Background: Worldwide, cardiovascular diseases are the primary cause of death, with hypertension as a key contributor. In 2019, cardiovascular diseases led to 17.9 million deaths, predicted to reach 23 million by 2030.

Objective: This study presents a new method to predict hypertension using demographic data, using 6 machine learning models for enhanced reliability and applicability. The goal is to harness artificial intelligence for early and accurate hypertension diagnosis across diverse populations.

Methods: Data from 2 national cohort studies, National Health Insurance Service-National Sample Cohort (South Korea, n=244,814), conducted between 2002 and 2013 were used to train and test machine learning models designed to anticipate incident hypertension within 5 years of a health checkup involving those aged ≥20 years, and Japanese Medical Data Center cohort (Japan, n=1,296,649) were used for extra validation. An ensemble from 6 diverse machine learning models was used to identify the 5 most salient features contributing to hypertension by presenting a feature importance analysis to confirm the contribution of each future.

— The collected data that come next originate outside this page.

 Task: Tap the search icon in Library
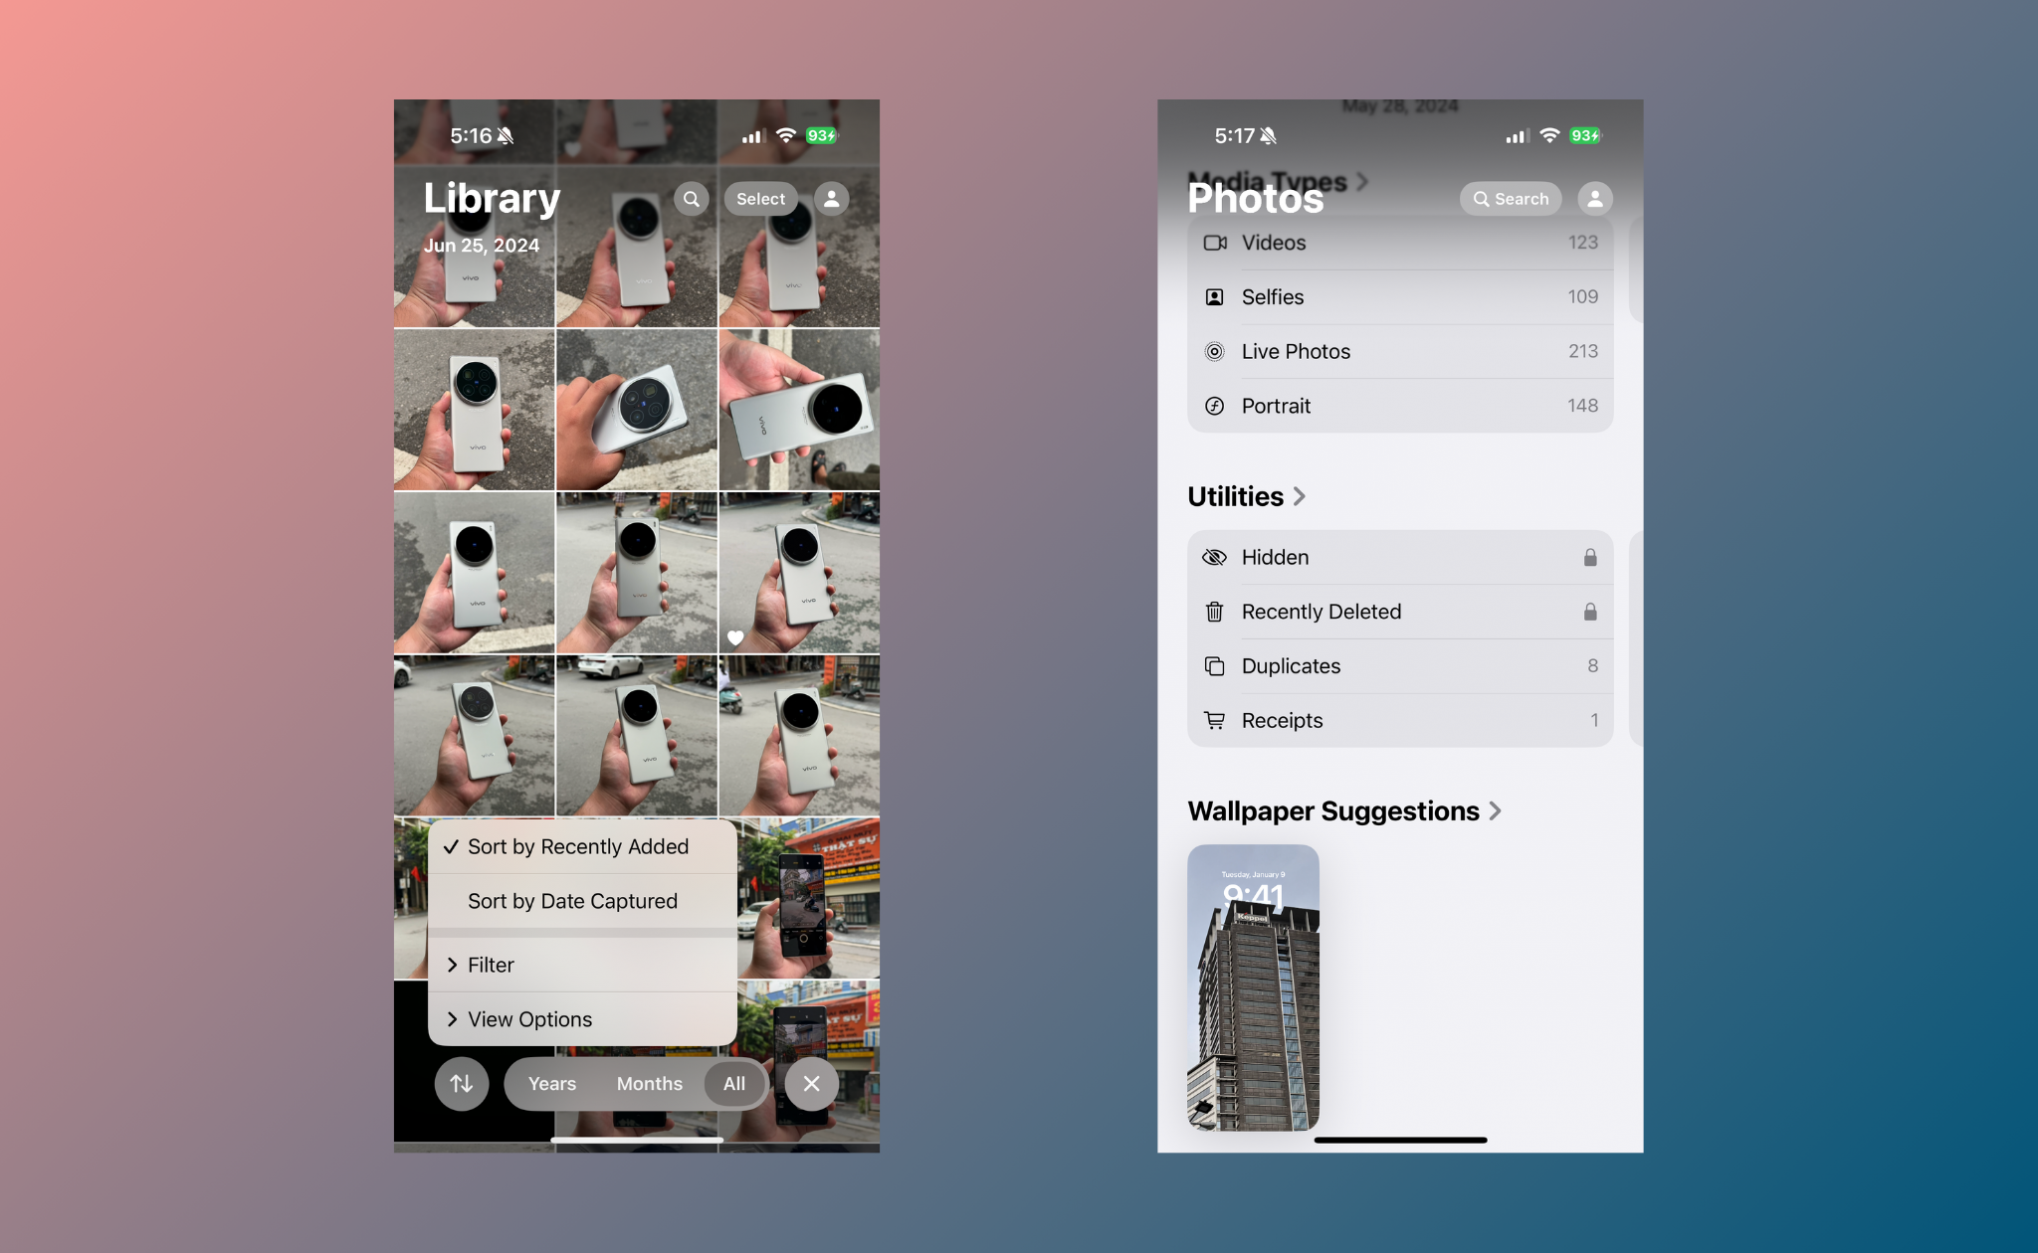tap(689, 199)
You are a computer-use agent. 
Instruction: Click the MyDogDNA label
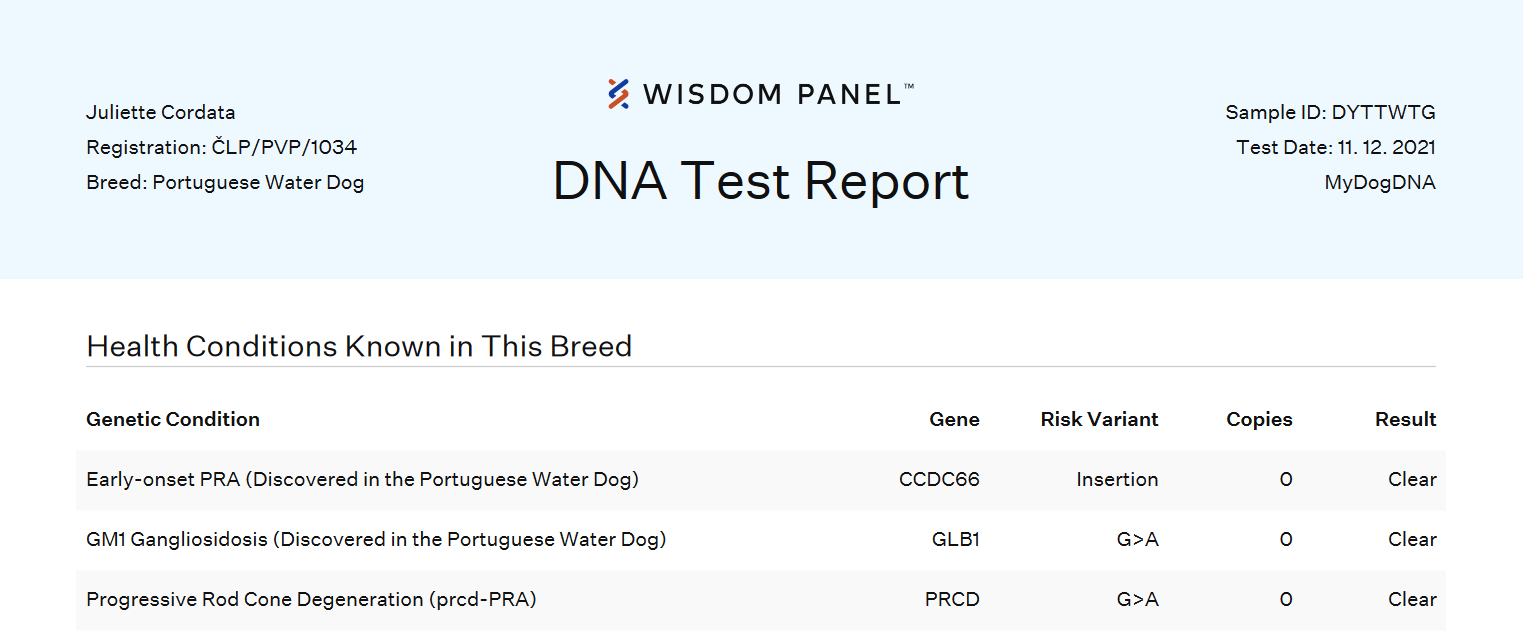(1379, 182)
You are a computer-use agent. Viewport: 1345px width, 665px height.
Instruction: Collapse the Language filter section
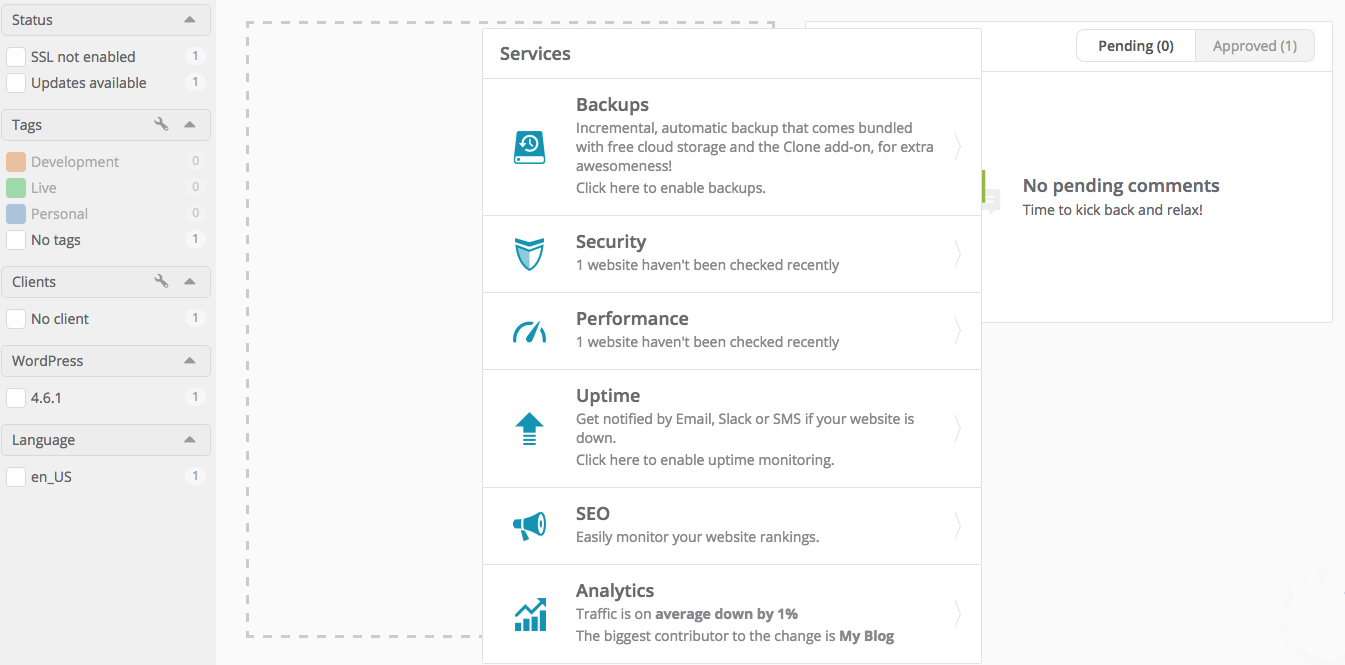click(190, 440)
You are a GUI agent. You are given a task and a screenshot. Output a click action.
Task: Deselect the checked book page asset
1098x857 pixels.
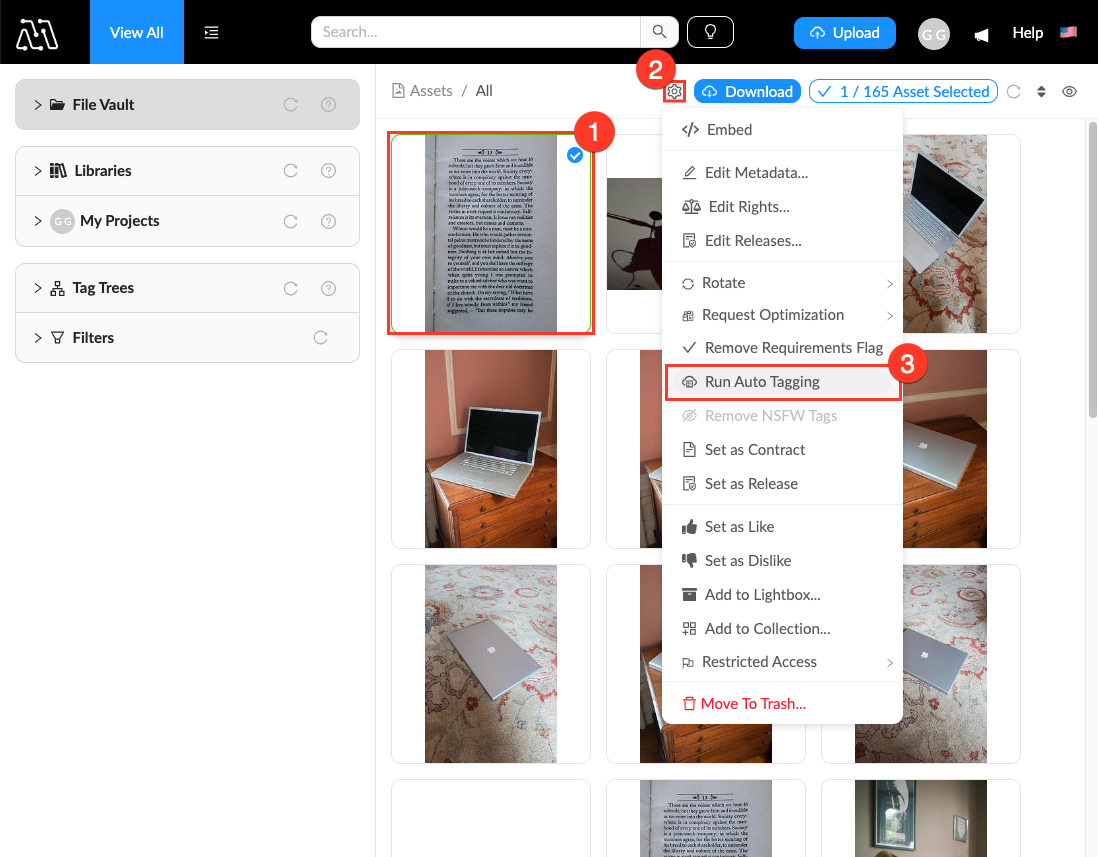(x=575, y=155)
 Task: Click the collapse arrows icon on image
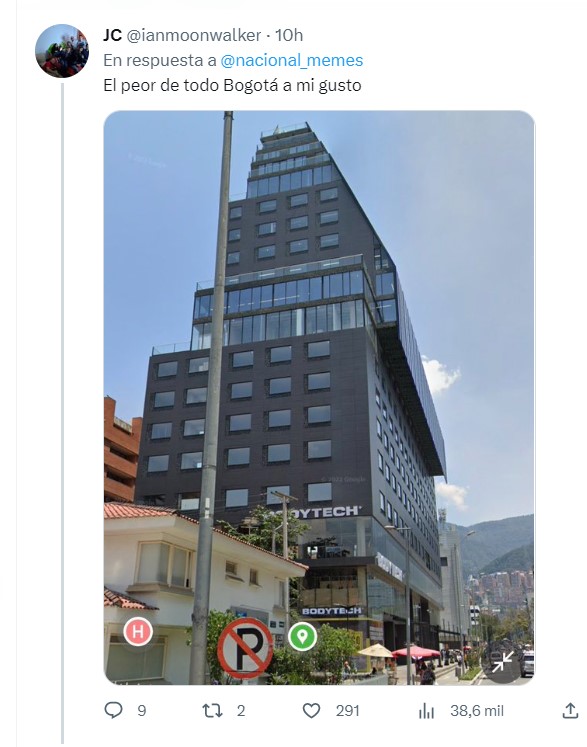click(x=502, y=662)
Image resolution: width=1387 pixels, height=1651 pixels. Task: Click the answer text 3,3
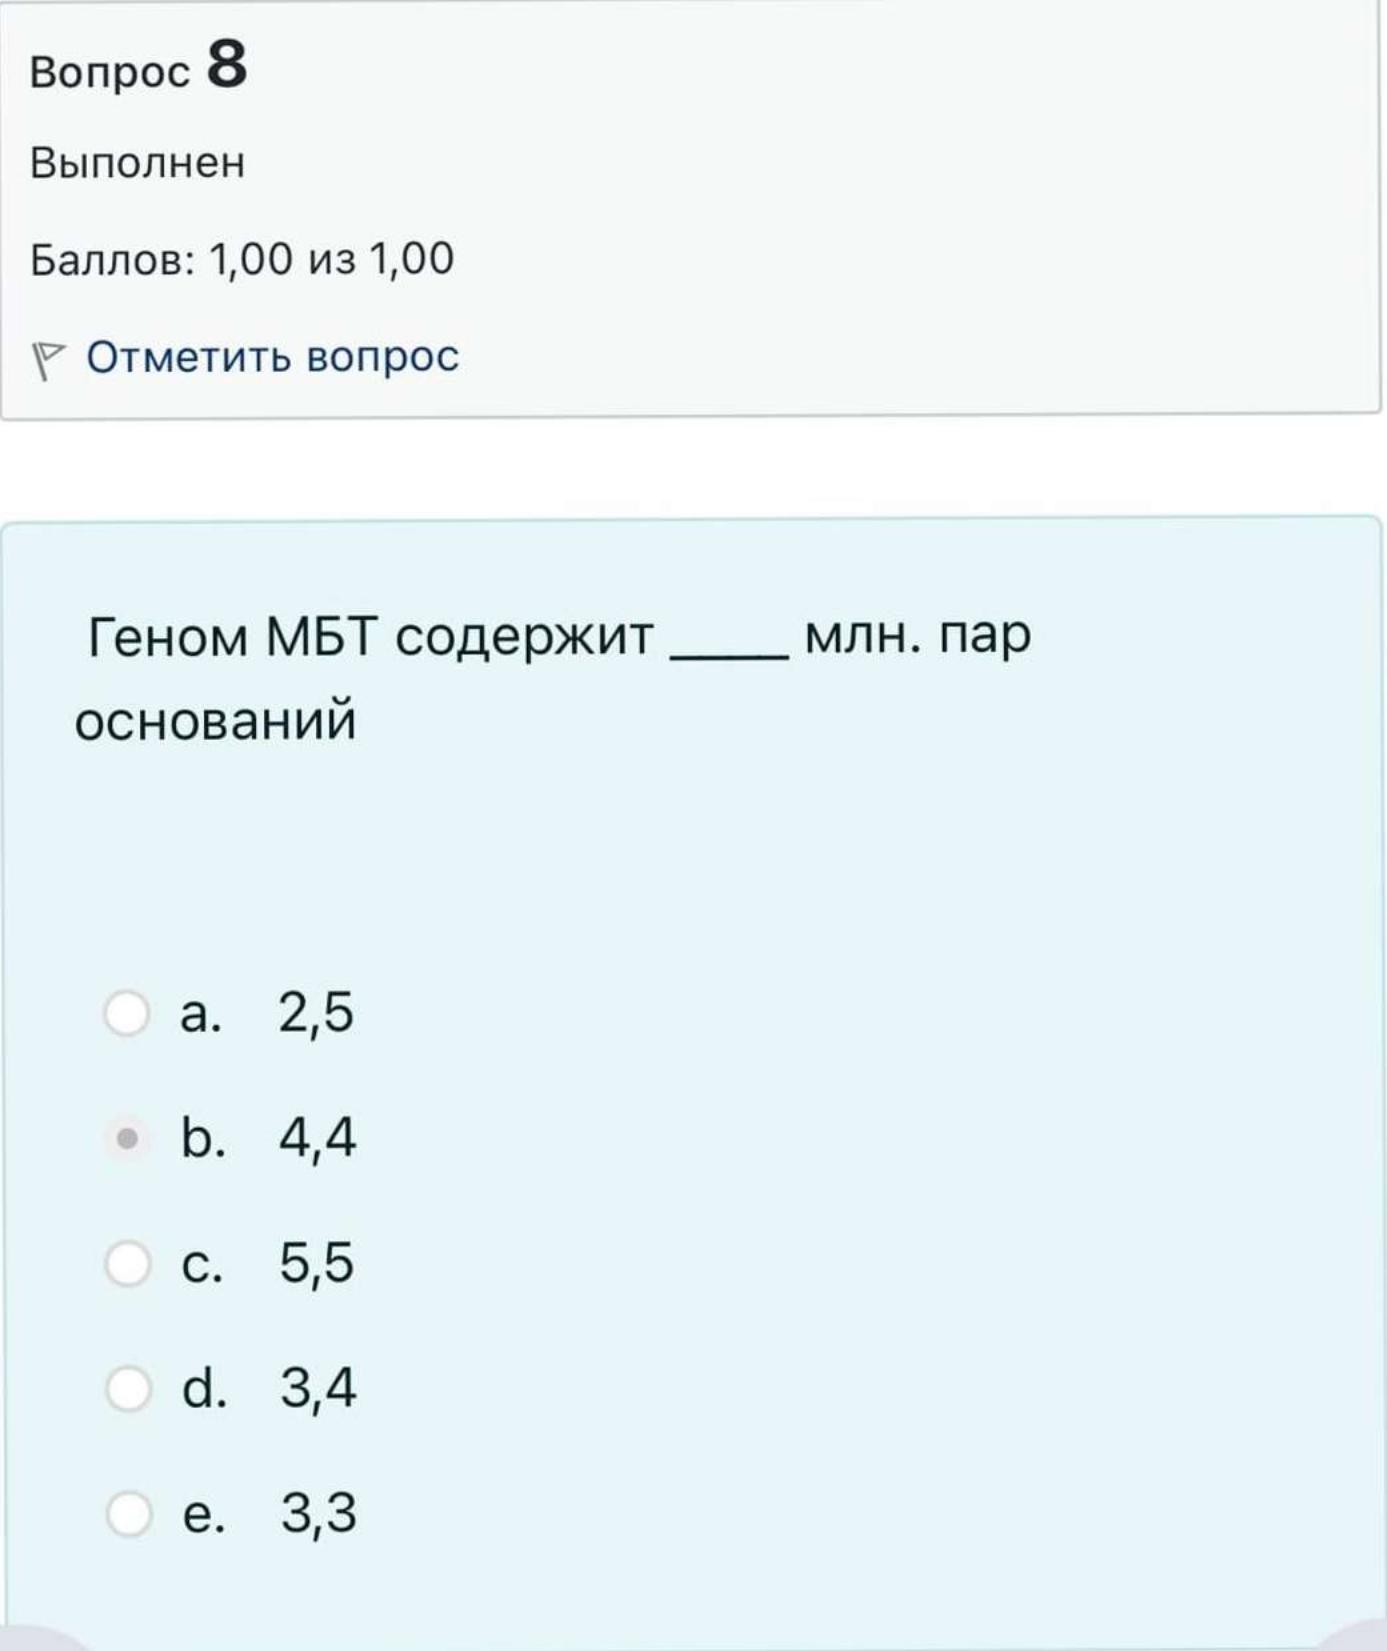(318, 1513)
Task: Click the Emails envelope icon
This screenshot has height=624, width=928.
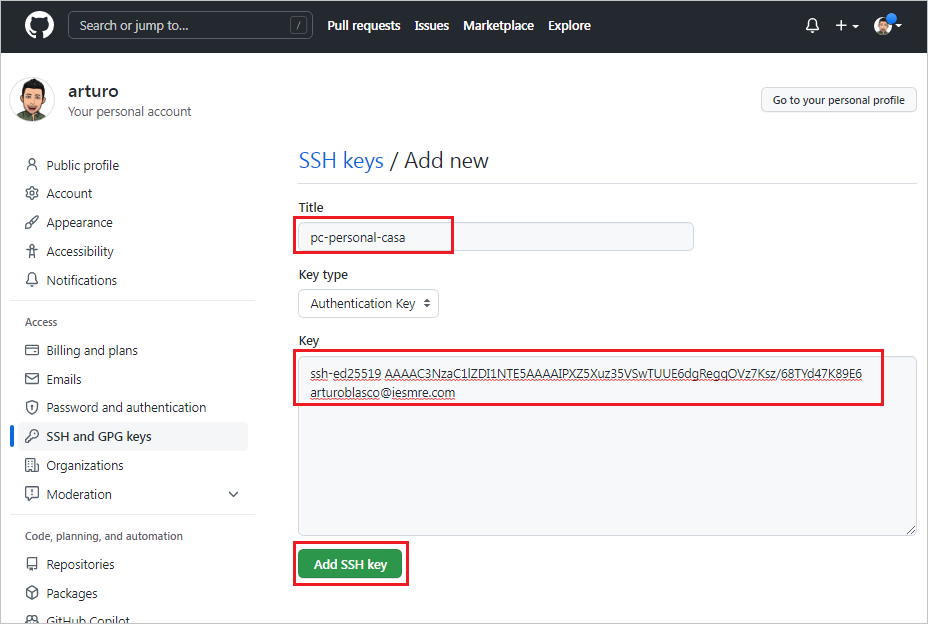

Results: The Adaptive Boosting and logistic regression ensemble showed superior balanced accuracy (0.812, sensitivity 0.806, specificity 0.818, and area under the receiver operating characteristic curve 0.901). The 5 key hypertension indicators were age, diastolic blood pressure, BMI, systolic blood pressure, and fasting blood glucose. The Japanese Medical Data Center cohort dataset (extra validation set) corroborated these findings (balanced accuracy 0.741 and area under the receiver operating characteristic curve 0.824). The ensemble model was integrated into a public web portal for predicting hypertension onset based on health checkup data.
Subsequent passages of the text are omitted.